Kishma, who works for the BVI Government as a draftsperson and has a background in architecture, said she brings these elements into her creative works. The most recent painting she sold depicts a scene of an otherworldly treehouse sculpted from brickwork.
“Painting for me is another form of expressing myself,” said Kishma, cracking a smile. “I’m not the average person you’ll meet from the BVI. I’m a little weird.”
Through art, she said, she can express herself without being judged. Since attending the University of Emory in Atlanta to pursue a degree in architecture, she said she has returned with a sense of purpose through artistic expression. “Architecture is where science meets art,” she said.
Growing up on Tortola but having since moved to New York City, Ana-Marie said she was inspired heavily by her father, who is a pencil portraiture artist. While his drive and passion were admirable, she said she was moved to bring colour and motion into her work. So, she packed away the pencils and found herself immersed in the world of paint. Her ethereal works now line the walls of Kishma’s apartment while she continues her business studies in New York City.
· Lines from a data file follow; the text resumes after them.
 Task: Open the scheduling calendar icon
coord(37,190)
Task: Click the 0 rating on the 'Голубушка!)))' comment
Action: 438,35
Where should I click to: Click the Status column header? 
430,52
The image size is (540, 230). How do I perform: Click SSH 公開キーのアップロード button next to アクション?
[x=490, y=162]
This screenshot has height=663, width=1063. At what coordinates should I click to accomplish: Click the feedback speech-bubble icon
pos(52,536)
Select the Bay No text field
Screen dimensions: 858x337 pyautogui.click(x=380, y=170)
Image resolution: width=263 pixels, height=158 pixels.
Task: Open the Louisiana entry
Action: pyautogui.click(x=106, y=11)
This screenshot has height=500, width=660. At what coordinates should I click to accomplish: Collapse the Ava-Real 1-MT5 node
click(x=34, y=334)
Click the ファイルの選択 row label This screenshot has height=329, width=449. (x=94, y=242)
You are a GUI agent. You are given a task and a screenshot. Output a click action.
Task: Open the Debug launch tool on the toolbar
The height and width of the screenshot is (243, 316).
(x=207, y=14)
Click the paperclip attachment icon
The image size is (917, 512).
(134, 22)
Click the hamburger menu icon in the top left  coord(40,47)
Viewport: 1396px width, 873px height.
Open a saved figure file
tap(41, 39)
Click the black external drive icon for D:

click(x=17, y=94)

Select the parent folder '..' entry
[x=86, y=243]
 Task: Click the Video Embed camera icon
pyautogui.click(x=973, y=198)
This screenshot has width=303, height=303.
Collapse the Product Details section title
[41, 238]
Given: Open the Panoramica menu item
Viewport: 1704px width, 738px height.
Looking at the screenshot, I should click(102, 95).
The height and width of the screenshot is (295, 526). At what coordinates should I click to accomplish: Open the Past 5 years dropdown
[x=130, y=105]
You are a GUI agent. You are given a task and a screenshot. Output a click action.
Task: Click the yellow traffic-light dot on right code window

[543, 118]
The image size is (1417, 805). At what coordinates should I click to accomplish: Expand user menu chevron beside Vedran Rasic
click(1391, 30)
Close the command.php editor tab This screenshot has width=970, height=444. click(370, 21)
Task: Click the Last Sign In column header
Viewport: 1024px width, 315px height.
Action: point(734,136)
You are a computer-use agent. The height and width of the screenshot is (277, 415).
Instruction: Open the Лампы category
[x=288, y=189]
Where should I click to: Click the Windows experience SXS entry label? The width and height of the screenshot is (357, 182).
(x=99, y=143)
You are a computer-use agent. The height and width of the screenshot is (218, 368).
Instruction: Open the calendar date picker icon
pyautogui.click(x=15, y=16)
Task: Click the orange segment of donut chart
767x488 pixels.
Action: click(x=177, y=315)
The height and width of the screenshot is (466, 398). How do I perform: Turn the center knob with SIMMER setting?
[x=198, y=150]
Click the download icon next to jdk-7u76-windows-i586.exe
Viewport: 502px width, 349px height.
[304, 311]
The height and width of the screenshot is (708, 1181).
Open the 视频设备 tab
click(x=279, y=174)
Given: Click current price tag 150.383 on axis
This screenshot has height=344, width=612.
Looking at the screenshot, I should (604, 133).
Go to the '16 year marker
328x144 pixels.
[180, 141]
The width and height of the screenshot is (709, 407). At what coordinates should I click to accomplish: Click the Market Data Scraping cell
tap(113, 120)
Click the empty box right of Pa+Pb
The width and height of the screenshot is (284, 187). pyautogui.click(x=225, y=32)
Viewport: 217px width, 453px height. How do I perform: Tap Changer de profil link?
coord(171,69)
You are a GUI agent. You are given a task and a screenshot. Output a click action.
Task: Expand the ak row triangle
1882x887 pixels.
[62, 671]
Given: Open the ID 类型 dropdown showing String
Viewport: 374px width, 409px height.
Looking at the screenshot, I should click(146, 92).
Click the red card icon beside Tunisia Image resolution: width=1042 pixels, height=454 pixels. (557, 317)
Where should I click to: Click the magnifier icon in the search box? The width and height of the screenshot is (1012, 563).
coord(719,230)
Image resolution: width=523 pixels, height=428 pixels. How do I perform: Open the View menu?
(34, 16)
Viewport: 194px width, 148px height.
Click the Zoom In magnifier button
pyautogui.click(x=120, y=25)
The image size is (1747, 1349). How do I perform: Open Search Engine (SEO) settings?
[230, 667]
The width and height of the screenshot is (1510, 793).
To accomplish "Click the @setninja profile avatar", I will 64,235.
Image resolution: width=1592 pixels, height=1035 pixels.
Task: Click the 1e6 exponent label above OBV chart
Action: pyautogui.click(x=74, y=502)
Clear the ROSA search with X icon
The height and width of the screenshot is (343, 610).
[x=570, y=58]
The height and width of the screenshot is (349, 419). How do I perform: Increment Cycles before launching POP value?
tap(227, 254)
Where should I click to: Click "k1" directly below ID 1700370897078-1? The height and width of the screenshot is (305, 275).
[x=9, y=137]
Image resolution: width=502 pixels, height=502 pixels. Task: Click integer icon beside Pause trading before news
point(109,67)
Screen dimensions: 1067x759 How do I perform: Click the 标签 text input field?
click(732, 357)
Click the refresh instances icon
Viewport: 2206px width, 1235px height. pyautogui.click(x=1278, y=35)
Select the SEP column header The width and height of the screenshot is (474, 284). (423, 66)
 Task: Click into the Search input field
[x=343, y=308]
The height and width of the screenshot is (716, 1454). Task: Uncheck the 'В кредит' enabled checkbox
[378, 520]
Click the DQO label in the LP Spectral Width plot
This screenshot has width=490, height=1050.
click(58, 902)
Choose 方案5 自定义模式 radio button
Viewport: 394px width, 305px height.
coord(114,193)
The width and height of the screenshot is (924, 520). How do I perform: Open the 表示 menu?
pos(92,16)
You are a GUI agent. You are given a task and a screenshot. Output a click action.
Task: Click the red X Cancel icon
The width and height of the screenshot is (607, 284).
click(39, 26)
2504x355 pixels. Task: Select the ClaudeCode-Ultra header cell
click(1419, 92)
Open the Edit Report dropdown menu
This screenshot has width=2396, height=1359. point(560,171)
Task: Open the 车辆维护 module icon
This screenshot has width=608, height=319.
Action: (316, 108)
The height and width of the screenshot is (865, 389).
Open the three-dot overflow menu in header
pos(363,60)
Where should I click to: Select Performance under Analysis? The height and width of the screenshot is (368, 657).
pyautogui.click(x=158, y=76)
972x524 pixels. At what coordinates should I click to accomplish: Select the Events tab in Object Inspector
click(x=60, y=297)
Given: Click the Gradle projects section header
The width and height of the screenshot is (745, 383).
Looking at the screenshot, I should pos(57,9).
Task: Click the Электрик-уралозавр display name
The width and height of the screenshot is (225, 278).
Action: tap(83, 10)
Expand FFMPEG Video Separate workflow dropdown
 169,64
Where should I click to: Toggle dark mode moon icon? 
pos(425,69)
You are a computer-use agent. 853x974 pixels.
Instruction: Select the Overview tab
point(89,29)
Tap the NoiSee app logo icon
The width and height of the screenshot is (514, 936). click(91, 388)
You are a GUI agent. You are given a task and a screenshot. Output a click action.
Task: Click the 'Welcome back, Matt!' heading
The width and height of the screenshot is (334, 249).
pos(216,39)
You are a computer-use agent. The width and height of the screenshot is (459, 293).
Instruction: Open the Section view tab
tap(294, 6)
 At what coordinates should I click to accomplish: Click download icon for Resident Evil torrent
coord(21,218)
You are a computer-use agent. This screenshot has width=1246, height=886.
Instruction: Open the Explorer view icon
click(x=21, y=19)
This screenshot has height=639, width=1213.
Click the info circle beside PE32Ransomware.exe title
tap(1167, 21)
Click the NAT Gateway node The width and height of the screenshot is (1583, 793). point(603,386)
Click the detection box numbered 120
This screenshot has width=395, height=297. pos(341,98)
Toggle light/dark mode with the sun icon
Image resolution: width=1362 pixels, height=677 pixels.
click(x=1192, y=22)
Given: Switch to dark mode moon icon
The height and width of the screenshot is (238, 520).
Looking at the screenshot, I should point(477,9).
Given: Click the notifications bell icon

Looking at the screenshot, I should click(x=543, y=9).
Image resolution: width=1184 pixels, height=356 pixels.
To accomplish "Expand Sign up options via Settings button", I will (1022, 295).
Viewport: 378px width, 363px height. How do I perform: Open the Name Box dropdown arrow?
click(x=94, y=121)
She doesn’t limit herself to canvas, though, having recently participated in a competition at Nutmeg Designs where she utilized salvaged wood to create a unique furniture piece. Ana-Marie also branches out from the traditional canvas, most recently using old tires as her drawing board.
Together, the two work off of each other’s creative motivation to push traditional genres most noticeable among Virgin Islands artists. They both agree that selling trends suggest a movement away from realism and more toward the abstract. The artists most recently collaborated at Sugar Works on Tortola, and also have five pieces each hanging at the BVI London Office, next to famed musician and painter Quito Rymer’s. Acknowledging the work of local talents like Ruben Vanterpool and Joseph Hodge, the girls said they hope to influence others that are looking for unique and unusual forms of expression.
“Most people, when they think of art here in the Virgin Islands, they think of Mr Vanterpool and Hodge—those beautiful landscapes and realism,” said Kishma. “But I want to show them that the BVI can be different—weird and strange. That’s the definition behind our work.”